→ Task material:
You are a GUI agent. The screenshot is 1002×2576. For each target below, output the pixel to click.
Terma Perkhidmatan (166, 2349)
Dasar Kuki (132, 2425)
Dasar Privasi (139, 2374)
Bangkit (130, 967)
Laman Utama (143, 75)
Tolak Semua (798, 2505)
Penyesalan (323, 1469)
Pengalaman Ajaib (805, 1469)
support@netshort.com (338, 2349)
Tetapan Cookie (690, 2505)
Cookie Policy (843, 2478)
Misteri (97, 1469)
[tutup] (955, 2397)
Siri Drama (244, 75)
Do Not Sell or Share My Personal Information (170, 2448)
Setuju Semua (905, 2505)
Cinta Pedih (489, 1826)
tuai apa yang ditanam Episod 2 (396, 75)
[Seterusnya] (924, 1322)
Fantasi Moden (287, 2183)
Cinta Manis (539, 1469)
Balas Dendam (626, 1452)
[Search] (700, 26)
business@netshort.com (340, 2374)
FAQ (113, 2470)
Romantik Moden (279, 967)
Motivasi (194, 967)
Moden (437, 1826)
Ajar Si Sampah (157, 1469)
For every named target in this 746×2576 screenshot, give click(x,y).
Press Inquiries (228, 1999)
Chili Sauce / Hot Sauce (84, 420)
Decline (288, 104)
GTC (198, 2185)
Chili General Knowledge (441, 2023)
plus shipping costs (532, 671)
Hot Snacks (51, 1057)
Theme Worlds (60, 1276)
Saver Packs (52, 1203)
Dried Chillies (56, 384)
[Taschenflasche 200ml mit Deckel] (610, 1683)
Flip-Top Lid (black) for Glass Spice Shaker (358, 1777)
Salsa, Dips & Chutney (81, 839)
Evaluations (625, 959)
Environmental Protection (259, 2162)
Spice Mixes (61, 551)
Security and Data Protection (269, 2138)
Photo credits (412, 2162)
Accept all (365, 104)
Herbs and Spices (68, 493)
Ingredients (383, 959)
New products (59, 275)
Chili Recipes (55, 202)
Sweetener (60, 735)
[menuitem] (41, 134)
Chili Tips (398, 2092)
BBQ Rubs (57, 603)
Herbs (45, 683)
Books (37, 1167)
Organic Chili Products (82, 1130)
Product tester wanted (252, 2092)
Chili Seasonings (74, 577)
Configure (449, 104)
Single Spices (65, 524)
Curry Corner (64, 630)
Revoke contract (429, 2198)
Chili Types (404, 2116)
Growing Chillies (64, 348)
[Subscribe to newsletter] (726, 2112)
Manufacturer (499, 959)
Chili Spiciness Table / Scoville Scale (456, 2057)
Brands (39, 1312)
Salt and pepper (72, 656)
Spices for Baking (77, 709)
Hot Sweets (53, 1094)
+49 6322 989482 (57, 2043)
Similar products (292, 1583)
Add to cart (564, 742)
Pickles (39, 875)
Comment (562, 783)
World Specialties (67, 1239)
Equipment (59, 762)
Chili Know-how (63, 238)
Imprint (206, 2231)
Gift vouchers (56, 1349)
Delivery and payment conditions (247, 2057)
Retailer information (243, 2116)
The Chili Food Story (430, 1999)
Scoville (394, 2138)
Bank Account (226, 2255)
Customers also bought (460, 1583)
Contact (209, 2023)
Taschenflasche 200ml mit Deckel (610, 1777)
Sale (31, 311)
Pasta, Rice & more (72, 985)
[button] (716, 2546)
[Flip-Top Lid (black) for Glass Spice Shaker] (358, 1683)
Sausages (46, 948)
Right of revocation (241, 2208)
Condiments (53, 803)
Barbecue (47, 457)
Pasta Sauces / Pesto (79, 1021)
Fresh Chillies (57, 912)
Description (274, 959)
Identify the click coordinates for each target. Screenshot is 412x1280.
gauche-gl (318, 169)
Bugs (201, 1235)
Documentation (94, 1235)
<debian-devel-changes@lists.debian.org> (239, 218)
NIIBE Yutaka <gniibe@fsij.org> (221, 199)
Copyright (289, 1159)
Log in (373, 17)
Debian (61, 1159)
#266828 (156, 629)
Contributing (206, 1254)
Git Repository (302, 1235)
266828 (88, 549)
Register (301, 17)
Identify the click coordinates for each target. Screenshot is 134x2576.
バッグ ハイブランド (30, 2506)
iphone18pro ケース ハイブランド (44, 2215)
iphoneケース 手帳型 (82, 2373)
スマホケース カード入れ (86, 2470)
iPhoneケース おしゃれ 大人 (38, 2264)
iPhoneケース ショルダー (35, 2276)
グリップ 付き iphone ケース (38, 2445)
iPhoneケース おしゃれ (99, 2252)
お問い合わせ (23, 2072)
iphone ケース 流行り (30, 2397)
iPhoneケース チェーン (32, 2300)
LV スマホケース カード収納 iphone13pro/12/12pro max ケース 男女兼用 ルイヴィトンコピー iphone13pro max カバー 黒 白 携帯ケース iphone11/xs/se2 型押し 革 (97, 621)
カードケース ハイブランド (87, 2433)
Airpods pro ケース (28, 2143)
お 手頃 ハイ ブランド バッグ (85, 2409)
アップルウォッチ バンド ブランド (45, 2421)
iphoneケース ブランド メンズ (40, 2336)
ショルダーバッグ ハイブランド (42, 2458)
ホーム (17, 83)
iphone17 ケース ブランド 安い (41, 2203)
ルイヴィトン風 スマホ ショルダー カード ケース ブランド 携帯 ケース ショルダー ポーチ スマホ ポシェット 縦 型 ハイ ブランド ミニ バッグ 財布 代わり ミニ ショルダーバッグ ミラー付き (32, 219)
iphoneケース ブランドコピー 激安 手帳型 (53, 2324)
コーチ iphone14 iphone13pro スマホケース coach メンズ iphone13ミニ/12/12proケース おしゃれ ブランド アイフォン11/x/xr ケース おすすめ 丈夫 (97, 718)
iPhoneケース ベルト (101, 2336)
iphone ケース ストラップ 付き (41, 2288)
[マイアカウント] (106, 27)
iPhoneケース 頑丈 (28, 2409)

→ Problem details: Your answer should consist of the lines from the line with "Bangkit (130, 967)" to the line with "For every named" above, repeated exactly, both ends included.

→ Expected output:
Bangkit (130, 967)
Laman Utama (143, 75)
Tolak Semua (798, 2505)
Penyesalan (323, 1469)
Pengalaman Ajaib (805, 1469)
support@netshort.com (338, 2349)
Tetapan Cookie (690, 2505)
Cookie Policy (843, 2478)
Misteri (97, 1469)
[tutup] (955, 2397)
Siri Drama (244, 75)
Do Not Sell or Share My Personal Information (170, 2448)
Setuju Semua (905, 2505)
Cinta Pedih (489, 1826)
tuai apa yang ditanam Episod 2 (396, 75)
[Seterusnya] (924, 1322)
Fantasi Moden (287, 2183)
Cinta Manis (539, 1469)
Balas Dendam (626, 1452)
[Search] (700, 26)
business@netshort.com (340, 2374)
FAQ (113, 2470)
Romantik Moden (279, 967)
Motivasi (194, 967)
Moden (437, 1826)
Ajar Si Sampah (157, 1469)
For every named target in this 746×2576 screenshot, give click(x,y).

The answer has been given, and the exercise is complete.